You might recognize this process by its more common name, “marketing.”
You would think that these days, with the wonders of the Internet accessible to all of us, and a near infinite range of tools and information available, the task of successfully marketing a business would be easier and more straightforward than ever before.
There is, of course, some truth to this. But many new entrepreneurs in particular often find themselves so overwhelmed with all the different possibilities available to them, that they struggle with knowing where best to apply their efforts and resources.
As we all know, success in any domain of life – business certainly not being an exception – is largely a matter of using your time, and leveraging your energy and resources, as effectively as possible. Warren Buffett is said to have commented that the difference between successful people and really successful people is that really successful people “say no to almost everything.”
Here are a few basic and effective tips for getting your prospects more interested in your business, before you graduate to more complex techniques.
Utilize the power of freebies and opt-in pages
These days, no matter what kind of business you run, your website is going to be one of your primary marketing resources.
You can expect, with a high degree of certainty, that most people will discover your business through your website and related online materials. Even if your business is based in a physical location, and people come across it on the street, they will undoubtedly Google your name to find out more about you before committing to a purchase.
That being the case, your website has to make the best sales pitch possible, and ideally should “catch” your visitors, so that you can continue marketing to them “passively” even once they’ve left the site.
The number one way of doing this is by including tempting and useful freebies on your website, such as white papers, digital tools, and special reports and e-books. The real catch is that you need to include an opt-in form in order for your visitors to download those freebies.
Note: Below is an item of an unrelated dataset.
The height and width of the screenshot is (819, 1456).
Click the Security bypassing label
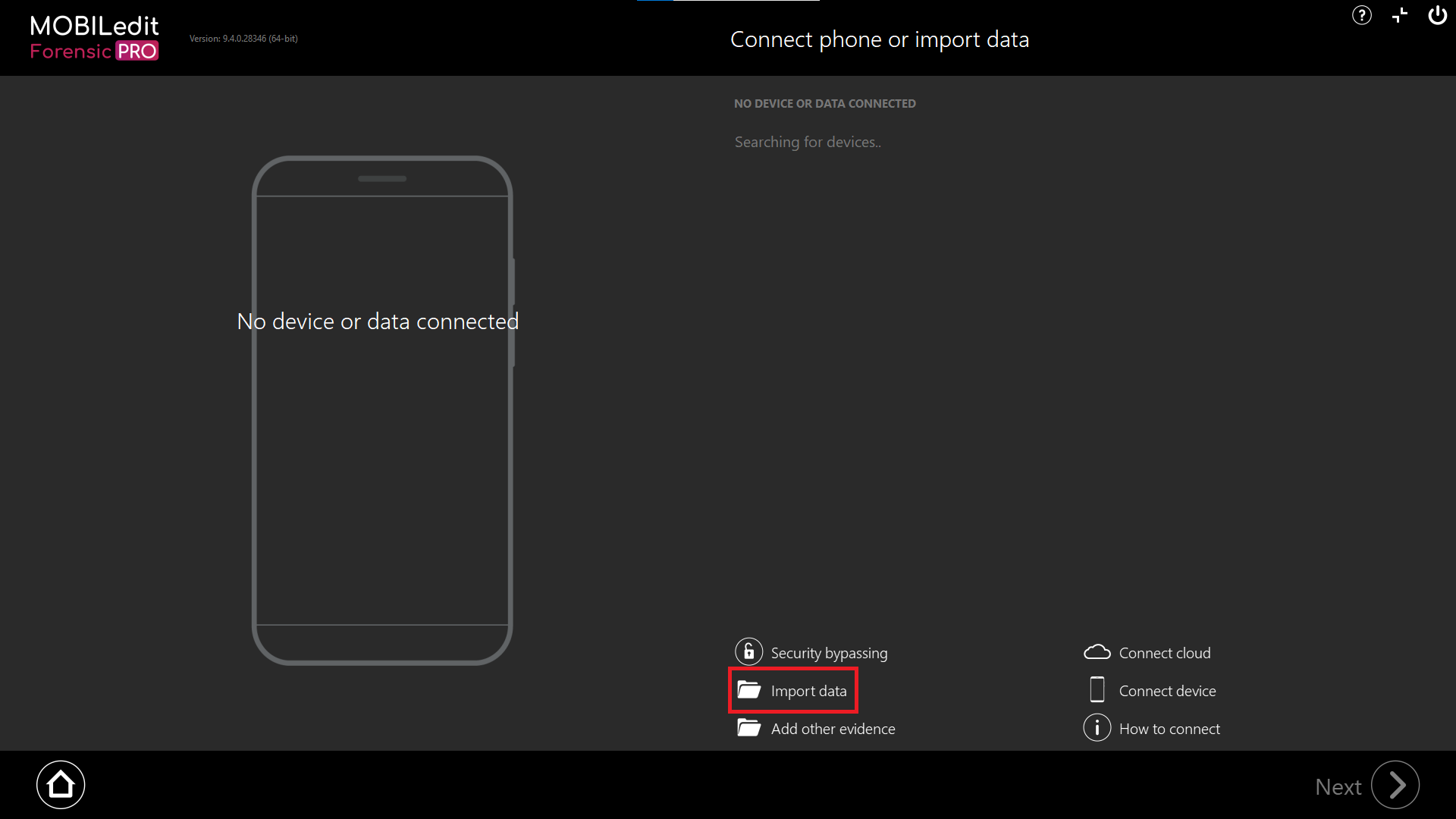(x=829, y=652)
Coming up with the perfect opt in page is an art in and of itself. But it’s an art that’s well worth your time mastering, because once people are on your mailing list, you can continually market to, and upsell to them, from their own inbox.
Just remember – you need to be useful and interesting, not spammy and irritating.
Become “present” in as many different areas as possible
Marketing is largely a matter of visibility combined with reputation and interest.
You could have the very best service or product in your niche, but if you’re not present in the various places where your prospective clients “hang out,” you should not expect to make any sales, or have your business thrive at all.
One of your top priorities should be figuring out ways to become as “present” as possible, in as many different areas and locations as possible.
This means advertising your services on leading industry websites, participating in group discussions on different forums, putting up flyers in real life, and attending trade fairs and other physical meetups where you can interact with people one-on-one.
Find ways of customizing and tailoring your service so that it has something that your competitors don’t
The term “USP” stands for Unique Selling Point, or Unique Selling Proposition. Essentially, your USPs are those things that set you apart from the competition, and make it more than just another generic and identical product or service in the pile.
To really market your business effectively, and get people interested, you need to find ways of customizing and tailoring your service so that it has something that your competitors don’t.
This is where your own creativity and insight comes into things in a big way. Ask yourself; if you were using your competitor’s services (and maybe you should try using them, as a test) what would make the experience better?
Try and fill those gaps, and try leverage your own unique skills and life experiences in doing so.
This could be as simple as offering more effective after sales service, or it could include assorted freebies, or small tweaks to essential features that make the customer or client’s life easier.